Joining a regulatory board
Social work regulatory boards and colleges are usually made up of a combination of licensed practitioners and public members.
Social work in the United States and Canada is regulated at the state/provincial level, which means that each state and province sets its own standards of practice, licensing requirements, and disciplinary procedures.
No two states or provinces are exactly alike in how they appoint, elect, or recruit board members, but every individual serving as a social work regulator has an obligation to act in the best interests of the public they serve.
Every individual serving as a social work regulator has an obligation to act in the best interests of the public they serve.
In the U.S., states and territories usually have a licensing board that oversees regulation of the social work profession. The board consists of licensed professionals and public or consumer members who are not part of the profession. By and large, these boards operate through the executive branch of the state government, and board members are appointed by the governor’s office. Some boards accept applications from licensees and consumers who would like to serve on the board.

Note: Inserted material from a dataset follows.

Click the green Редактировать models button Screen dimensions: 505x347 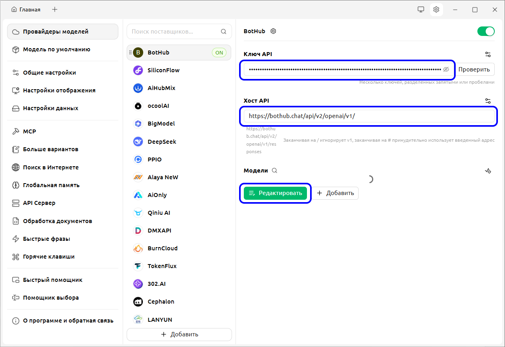[275, 193]
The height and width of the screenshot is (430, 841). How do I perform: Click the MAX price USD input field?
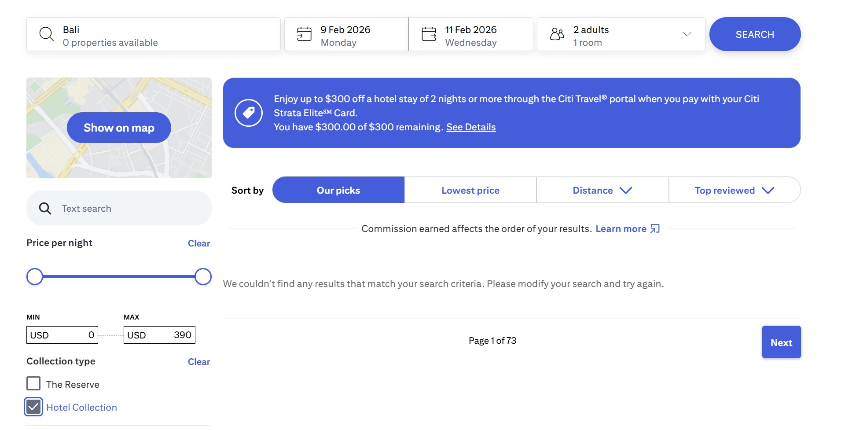tap(159, 335)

In Canada, social work regulation is delegated to independent organizations in each province. Some provinces, like British Columbia, have a college of social workers that has the mandate to regulate registered social workers. Other provinces, like New Brunswick, have an association of social workers with a dual mandate to support the profession and regulate it as well. Often, the boards of these colleges and associations include social workers elected by the registered social workers, along with public or consumer members appointed by the provincial government.
If you are interested in serving as a regulator, check the website of your state or provincial regulatory agency and find out how you can get involved.